Reviewed-by: Fuad Tabba <tabba@google.com>
Tested-by: Fuad Tabba <tabba@google.com>
Cheers,
/fuad
> for maintaining guest private memory isn't a realistic option.
>
> At the very least, KVM_X86_SW_PROTECTED_VM will enable a variety of
> selftests for guest_memfd and private memory support without requiring
> unique hardware.
>
> Signed-off-by: Sean Christopherson <seanjc@google.com>
> ---
> Documentation/virt/kvm/api.rst | 32 ++++++++++++++++++++++++++++++++
> arch/x86/include/asm/kvm_host.h | 15 +++++++++------
> arch/x86/include/uapi/asm/kvm.h | 3 +++
> arch/x86/kvm/Kconfig | 12 ++++++++++++
> arch/x86/kvm/mmu/mmu_internal.h | 1 +
> arch/x86/kvm/x86.c | 16 +++++++++++++++-
> include/uapi/linux/kvm.h | 1 +
> virt/kvm/Kconfig | 5 +++++
> 8 files changed, 78 insertions(+), 7 deletions(-)
>
> diff --git a/Documentation/virt/kvm/api.rst b/Documentation/virt/kvm/api.rst
> index 38dc1fda4f45..00029436ac5b 100644
> --- a/Documentation/virt/kvm/api.rst
> +++ b/Documentation/virt/kvm/api.rst
> @@ -147,10 +147,29 @@ described as 'basic' will be available.

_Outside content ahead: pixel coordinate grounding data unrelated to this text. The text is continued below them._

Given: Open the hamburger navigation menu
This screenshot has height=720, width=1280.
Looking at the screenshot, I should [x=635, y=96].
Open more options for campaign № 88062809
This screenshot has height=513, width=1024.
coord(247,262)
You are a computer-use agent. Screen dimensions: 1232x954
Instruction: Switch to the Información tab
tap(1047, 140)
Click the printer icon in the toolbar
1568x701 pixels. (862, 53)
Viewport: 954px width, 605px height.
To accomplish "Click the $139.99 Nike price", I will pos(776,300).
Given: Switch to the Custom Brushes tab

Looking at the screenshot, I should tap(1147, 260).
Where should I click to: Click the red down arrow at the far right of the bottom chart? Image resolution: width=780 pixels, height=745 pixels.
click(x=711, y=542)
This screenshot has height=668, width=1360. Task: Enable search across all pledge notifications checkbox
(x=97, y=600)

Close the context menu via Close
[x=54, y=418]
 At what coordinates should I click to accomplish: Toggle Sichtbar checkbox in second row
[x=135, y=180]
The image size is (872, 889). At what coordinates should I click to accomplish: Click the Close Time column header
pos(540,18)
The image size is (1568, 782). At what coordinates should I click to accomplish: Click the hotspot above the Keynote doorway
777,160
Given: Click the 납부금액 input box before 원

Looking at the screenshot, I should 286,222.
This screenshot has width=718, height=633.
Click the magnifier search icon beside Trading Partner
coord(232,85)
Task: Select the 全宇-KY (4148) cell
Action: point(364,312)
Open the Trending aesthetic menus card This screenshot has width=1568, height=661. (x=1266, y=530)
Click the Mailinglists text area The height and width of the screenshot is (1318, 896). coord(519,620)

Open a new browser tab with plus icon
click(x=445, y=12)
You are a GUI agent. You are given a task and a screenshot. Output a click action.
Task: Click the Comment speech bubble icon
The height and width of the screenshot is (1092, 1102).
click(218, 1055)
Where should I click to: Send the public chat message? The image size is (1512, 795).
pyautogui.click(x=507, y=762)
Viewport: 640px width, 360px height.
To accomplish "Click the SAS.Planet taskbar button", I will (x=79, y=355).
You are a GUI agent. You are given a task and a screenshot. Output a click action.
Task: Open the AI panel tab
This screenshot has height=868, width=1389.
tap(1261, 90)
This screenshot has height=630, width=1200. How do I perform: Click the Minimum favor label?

> The new VM has no virtual cpus and no memory.
> You probably want to use 0 as machine type.
>
> +X86:
> +^^^^
> +
> +Supported X86 VM types can be queried via KVM_CAP_VM_TYPES.
> +
> +S390:
> +^^^^^
> +
> In order to create user controlled virtual machines on S390, check
> KVM_CAP_S390_UCONTROL and use the flag KVM_VM_S390_UCONTROL as
> privileged user (CAP_SYS_ADMIN).
>
> +MIPS:
> +^^^^^
> +
> +To use hardware assisted virtualization on MIPS (VZ ASE) rather than
> +the default trap & emulate implementation (which changes the virtual
> +memory layout to fit in user mode), check KVM_CAP_MIPS_VZ and use the
> +flag KVM_VM_MIPS_VZ.
> +
> +ARM64:
> +^^^^^^
> +
> On arm64, the physical address size for a VM (IPA Size limit) is limited
> to 40bits by default. The limit can be configured if the host supports the
> extension KVM_CAP_ARM_VM_IPA_SIZE. When supported, use
> @@ -8650,6 +8669,19 @@ block sizes is exposed in KVM_CAP_ARM_SUPPORTED_BLOCK_SIZES as a
> 64-bit bitmap (each bit describing a block size). The default value is
> 0, to disable the eager page splitting.
>
> +8.41 KVM_CAP_VM_TYPES
> +---------------------
> +
> +:Capability: KVM_CAP_MEMORY_ATTRIBUTES
> +:Architectures: x86
> +:Type: system ioctl
> +
> +This capability returns a bitmap of support VM types. The 1-setting of bit @n
> +means the VM type with value @n is supported. Possible values of @n are::
> +
> + #define KVM_X86_DEFAULT_VM 0
> + #define KVM_X86_SW_PROTECTED_VM 1
> +
> 9. Known KVM API problems
> =========================
>
> diff --git a/arch/x86/include/asm/kvm_host.h b/arch/x86/include/asm/kvm_host.h
> index f9e8d5642069..dff10051e9b6 100644
> --- a/arch/x86/include/asm/kvm_host.h
> +++ b/arch/x86/include/asm/kvm_host.h
> @@ -1244,6 +1244,7 @@ enum kvm_apicv_inhibit {
> };
>
> struct kvm_arch {
> + unsigned long vm_type;
> unsigned long n_used_mmu_pages;
> unsigned long n_requested_mmu_pages;
> unsigned long n_max_mmu_pages;
> @@ -2077,6 +2078,12 @@ void kvm_mmu_new_pgd(struct kvm_vcpu *vcpu, gpa_t new_pgd);
> void kvm_configure_mmu(bool enable_tdp, int tdp_forced_root_level,
> int tdp_max_root_level, int tdp_huge_page_level);
>
> +#ifdef CONFIG_KVM_PRIVATE_MEM
> +#define kvm_arch_has_private_mem(kvm) ((kvm)->arch.vm_type != KVM_X86_DEFAULT_VM)
> +#else
> +#define kvm_arch_has_private_mem(kvm) false
> +#endif
> +
> static inline u16 kvm_read_ldt(void)
> {
> u16 ldt;
> @@ -2125,14 +2132,10 @@ enum {
> #define HF_SMM_INSIDE_NMI_MASK (1 << 2)
>
> # define KVM_MAX_NR_ADDRESS_SPACES 2
> +/* SMM is currently unsupported for guests with private memory. */
> +# define kvm_arch_nr_memslot_as_ids(kvm) (kvm_arch_has_private_mem(kvm) ? 1 : 2)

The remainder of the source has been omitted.